Earlier this year, when Peter Mondavi Sr. was inducted into the Vintners Hall of Fame at the Napa Valley branch of the Culinary Institute of America, he was recognized for the numerous technological innovations he introduced at Charles Krug Winery over the previous six decades.

(Charles Krug Winery, founded in 1861, is Napa Valley's oldest winery. In 1943, Cesare and Rosa Mondavi bought the facility for $75,000. With Cesare's death in 1959, Rosa took over as president, with assistance from her sons, Robert as general manager, Peter as vice president. In 1966, after he left the family business, Robert moved a few miles south to establish his own eponymous winery.)

Even before he took an active role at the family winery, Peter Mondavi Sr. was working on ways to improve winemaking. In 1937, as a graduate student in enology at the University of California, Berkeley, he researched the cold fermentation of white wines.

Up to that time, white wines in California generally were fermented at comparably high temperatures, exposing them to the influence of oxygen and restricting their fruitiness. Mondavi's subsequent use of the technique and of sterile filtration at Charles Krug Winery so enhanced the cleanliness, clarity and crispness of California white wines that the methods quickly were emulated throughout the state's wine trade.

For nearly seven decades Peter Mondavi Sr. has continued his experimental ways at Charles Krug Winery. He was the first to release chenin blanc as a varietal. He was the first to install glass-lined steel tanks, thereby better showcasing fruit, slowing maturation of wines and prolonging their lives. He was an early advocate of the centrifuge and of fermenting chardonnay in oak barrels.

But his most significant contribution likely was his early research and advocacy of the cold fermentation of white wines to preserve their freshness and varietal character. Stacy Clark was well acquainted with the techniques from her work at Pine Ridge Vineyards, where a fruity and sharp blend of chenin blanc and viognier is the winery's most celebrated white wine. (The chenin blanc, which constitutes most of the wine, is grown at Clarksburg in the Sacramento-San Joaquin River Delta.)
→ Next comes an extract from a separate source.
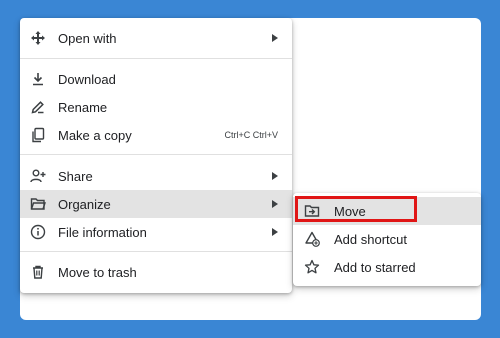 Image resolution: width=500 pixels, height=338 pixels. What do you see at coordinates (156, 135) in the screenshot?
I see `menu-item-make-copy: Make a copy Ctrl+C Ctrl+V` at bounding box center [156, 135].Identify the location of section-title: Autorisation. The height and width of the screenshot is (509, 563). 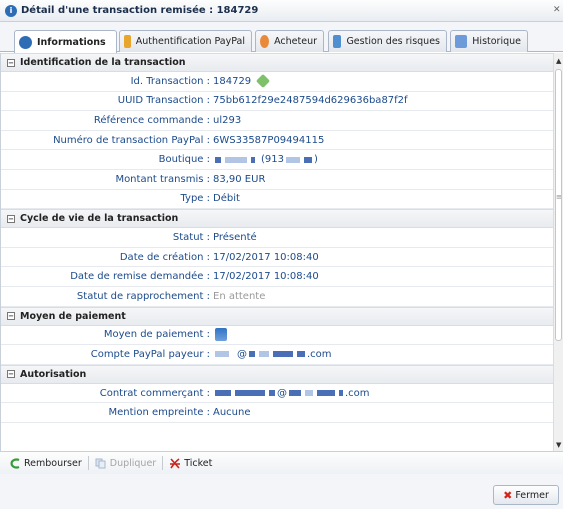
(54, 374). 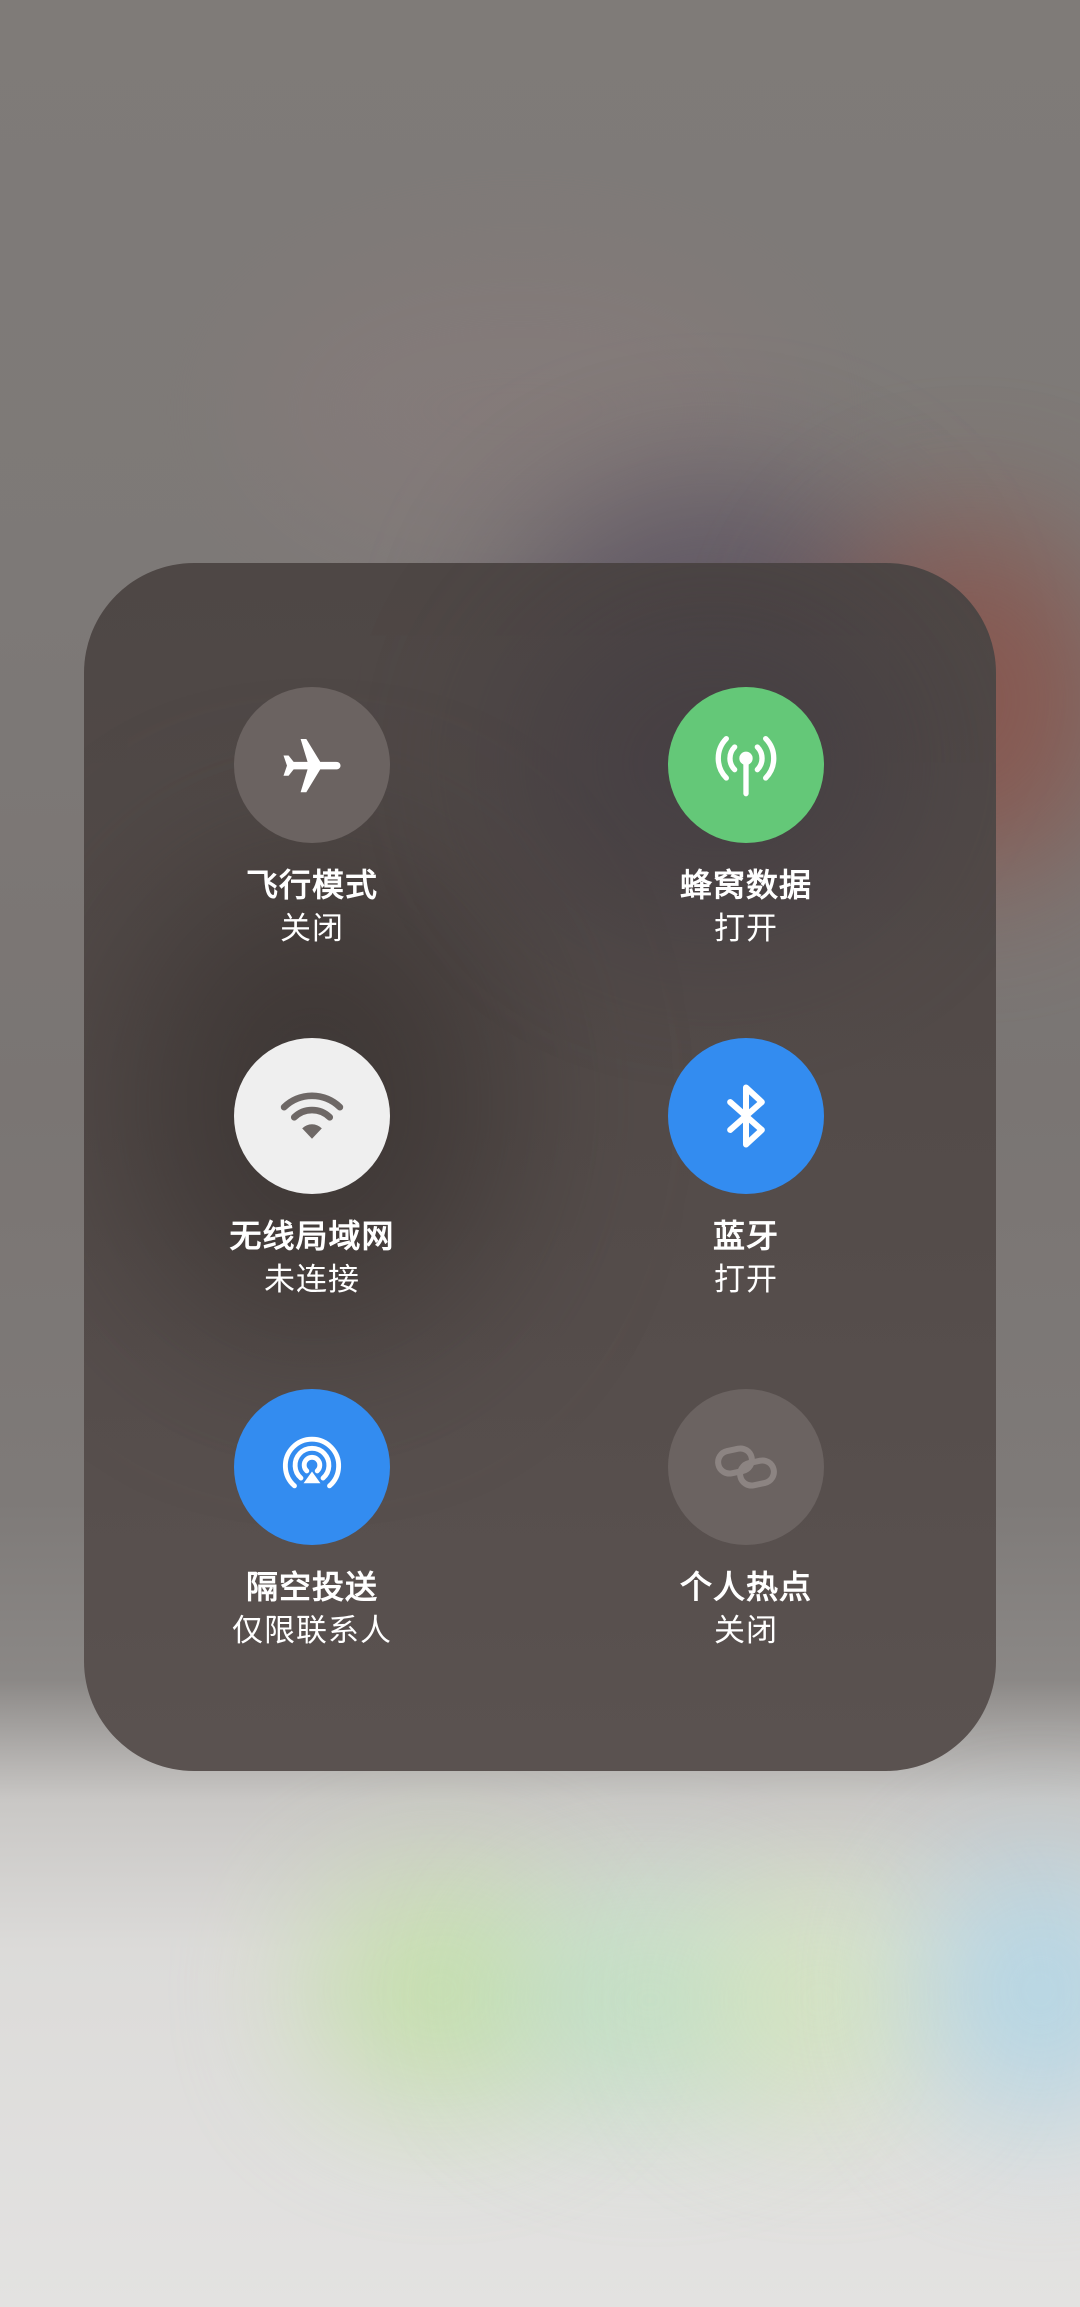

The sauvignon blanc is the first wine to be released from Charles Krug Winery's 150th anniversary vintage. So what has Stacy Clark's tasting group had to say of her first sauvignon blanc at Charles Krug Winery? For that, we'll have to wait a bit longer. "They haven't tasted it yet," she said.

Charles Krug Winery 2011 Napa Valley St. Helena Sauvignon Blanc

By the numbers:13.9 percent alcohol, 6,100 cases, $18.

Context: "At the moment, it's my house wine," said Stacy Clark. She especially likes it with melon wrapped in thin slices of prosciutto. Lemon chicken with capers and mushrooms; phyllo triangles filled with goat cheese seasoned with lemon zest; flatbread topped with feta cheese, olives, lemon and thyme; sautéed shrimp seasoned with Thai ingredients; and cracked crab, oysters and sushi are other possibilities.

Availability: Total Wine & More, BevMo and Rodney's in downtown Sacramento stock the wine. It's also available at the restaurants Florez Bar & Grill, Riverside Clubhouse and 4th Street Grille, and through the winery's website, www.charleskrug.com.

More information: The winery's tasting room, 2800 Main St., St. Helena, is open 10:30 a.m.-5 p.m. daily.

Editor's note: A photo caption has been changed to correctly identify Peter Mondavi Sr.